* **WHAT YOU HAVE TO DO**
Reproduce word for word the stretch of the North Branch Township text below, from "North Branch Township" through "within the township.".

START EXTRACT PROVIDED

North Branch Township is a civil township of Lapeer County in the U.S. state of Michigan. The population was 3,571 at the 2020 census. The Village of North Branch is located within the township.

==Geography==
According to the United States Census Bureau, the township has a total area of 36.3 sqmi, of which 36.2 sqmi is land and 0.2 sqmi (0.47%) is water.

==Demographics==
As of the census of 2010, there were 3,645 people, 1,189 households, and 939 families residing in the township. The population density was 99.5 PD/sqmi. There were 1,253 housing units at an average density of 34.7 /sqmi. The racial makeup of the township was 97.13% White, 0.11% African American, 0.33% Native American, 0.14% Asian, 0.95% from other races, and 1.34% from two or more races. Hispanic or Latino of any race were 3.09% of the population.

There were 1,189 households, out of which 43.4% had children under the age of 18 living with them, 65.1% were married couples living together, 9.2% had a female householder with no husband present, and 21.0% were non-families. 18.6% of all households were made up of individuals, and 9.0% had someone living alone who was 65 years of age or older. The average household size was 2.99 and the average family size was 3.39.

In the township the population was spread out, with 31.8% under the age of 18, 9.1% from 18 to 24, 28.7% from 25 to 44, 20.8% from 45 to 64, and 9.6% who were 65 years of age or older. The median age was 33 years. For every 100 females, there were 101.0 males. For every 100 females age 18 and over, there were 97.2 males.

The median income for a household in the township was $46,020, and the median income for a family was $51,378. Males had a median income of $41,438 versus $22,750 for females. The per capita income for the township was $16,972. About 3.8% of families and 5.8% of the population were below the poverty line, including 5.9% of those under age 18 and 8.8% of those age 65 or over.

END EXTRACT PROVIDED
START PROVIDED DATA

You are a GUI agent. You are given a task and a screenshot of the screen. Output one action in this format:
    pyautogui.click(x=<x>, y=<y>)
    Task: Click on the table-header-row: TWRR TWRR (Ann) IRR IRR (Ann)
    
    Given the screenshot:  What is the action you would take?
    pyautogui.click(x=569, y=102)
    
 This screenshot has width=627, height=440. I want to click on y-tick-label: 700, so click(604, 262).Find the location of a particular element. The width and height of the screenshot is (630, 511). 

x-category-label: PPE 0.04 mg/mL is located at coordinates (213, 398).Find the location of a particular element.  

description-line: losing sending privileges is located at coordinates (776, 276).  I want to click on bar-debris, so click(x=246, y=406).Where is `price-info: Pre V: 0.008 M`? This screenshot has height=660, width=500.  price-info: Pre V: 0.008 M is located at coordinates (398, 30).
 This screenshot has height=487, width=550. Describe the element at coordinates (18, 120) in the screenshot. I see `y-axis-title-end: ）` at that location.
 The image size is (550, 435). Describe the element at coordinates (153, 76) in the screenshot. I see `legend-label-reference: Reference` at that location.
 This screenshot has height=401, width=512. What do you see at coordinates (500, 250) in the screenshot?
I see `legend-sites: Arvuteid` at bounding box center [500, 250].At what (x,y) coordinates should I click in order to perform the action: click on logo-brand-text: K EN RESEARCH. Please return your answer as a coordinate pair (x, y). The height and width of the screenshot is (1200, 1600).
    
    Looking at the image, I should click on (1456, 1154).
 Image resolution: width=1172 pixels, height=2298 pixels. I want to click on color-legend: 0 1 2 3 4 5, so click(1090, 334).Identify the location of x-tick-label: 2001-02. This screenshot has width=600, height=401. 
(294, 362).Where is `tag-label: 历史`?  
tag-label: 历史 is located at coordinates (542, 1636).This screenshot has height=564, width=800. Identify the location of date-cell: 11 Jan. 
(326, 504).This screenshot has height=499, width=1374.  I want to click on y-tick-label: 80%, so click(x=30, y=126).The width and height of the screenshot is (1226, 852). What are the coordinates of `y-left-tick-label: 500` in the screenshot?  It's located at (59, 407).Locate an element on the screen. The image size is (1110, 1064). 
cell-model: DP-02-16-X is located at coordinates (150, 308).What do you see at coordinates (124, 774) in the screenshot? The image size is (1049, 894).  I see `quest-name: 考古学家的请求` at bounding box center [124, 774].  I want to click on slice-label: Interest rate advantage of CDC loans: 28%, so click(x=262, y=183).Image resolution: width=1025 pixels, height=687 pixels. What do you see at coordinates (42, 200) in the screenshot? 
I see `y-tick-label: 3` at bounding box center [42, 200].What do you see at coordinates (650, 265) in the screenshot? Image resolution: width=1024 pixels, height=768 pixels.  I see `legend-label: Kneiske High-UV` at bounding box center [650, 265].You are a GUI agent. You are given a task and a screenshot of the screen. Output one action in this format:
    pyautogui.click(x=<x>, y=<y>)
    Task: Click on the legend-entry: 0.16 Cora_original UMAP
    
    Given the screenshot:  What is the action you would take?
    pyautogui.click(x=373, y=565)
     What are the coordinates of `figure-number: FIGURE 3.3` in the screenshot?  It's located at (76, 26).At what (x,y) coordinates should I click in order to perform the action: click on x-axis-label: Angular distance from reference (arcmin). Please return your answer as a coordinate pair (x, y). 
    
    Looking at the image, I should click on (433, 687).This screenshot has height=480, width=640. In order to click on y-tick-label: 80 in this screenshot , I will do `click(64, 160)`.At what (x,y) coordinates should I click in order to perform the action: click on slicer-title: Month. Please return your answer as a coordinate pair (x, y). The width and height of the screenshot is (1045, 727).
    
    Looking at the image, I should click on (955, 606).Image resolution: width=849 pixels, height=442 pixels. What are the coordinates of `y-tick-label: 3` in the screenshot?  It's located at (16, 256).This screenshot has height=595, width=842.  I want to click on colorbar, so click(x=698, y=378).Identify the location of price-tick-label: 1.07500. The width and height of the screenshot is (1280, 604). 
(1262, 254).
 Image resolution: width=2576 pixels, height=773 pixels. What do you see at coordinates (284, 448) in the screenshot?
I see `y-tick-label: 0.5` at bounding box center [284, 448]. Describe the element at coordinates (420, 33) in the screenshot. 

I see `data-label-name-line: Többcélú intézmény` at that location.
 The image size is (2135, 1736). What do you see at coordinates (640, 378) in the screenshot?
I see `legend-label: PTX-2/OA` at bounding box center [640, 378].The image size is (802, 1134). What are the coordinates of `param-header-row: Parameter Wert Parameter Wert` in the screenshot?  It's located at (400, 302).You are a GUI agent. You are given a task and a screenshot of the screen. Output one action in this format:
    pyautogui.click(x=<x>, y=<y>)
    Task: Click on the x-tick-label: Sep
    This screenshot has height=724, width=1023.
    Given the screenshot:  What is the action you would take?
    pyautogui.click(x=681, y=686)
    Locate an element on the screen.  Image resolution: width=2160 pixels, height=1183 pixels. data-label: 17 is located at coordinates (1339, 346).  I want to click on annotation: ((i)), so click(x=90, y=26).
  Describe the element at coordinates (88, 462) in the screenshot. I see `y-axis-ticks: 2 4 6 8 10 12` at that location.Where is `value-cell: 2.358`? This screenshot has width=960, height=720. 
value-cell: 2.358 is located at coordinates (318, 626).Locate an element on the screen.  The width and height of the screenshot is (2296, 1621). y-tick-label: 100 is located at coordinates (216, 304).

END PROVIDED DATA

* **OUTPUT OF THE TASK**
North Branch Township is a civil township of Lapeer County in the U.S. state of Michigan. The population was 3,571 at the 2020 census. The Village of North Branch is located within the township.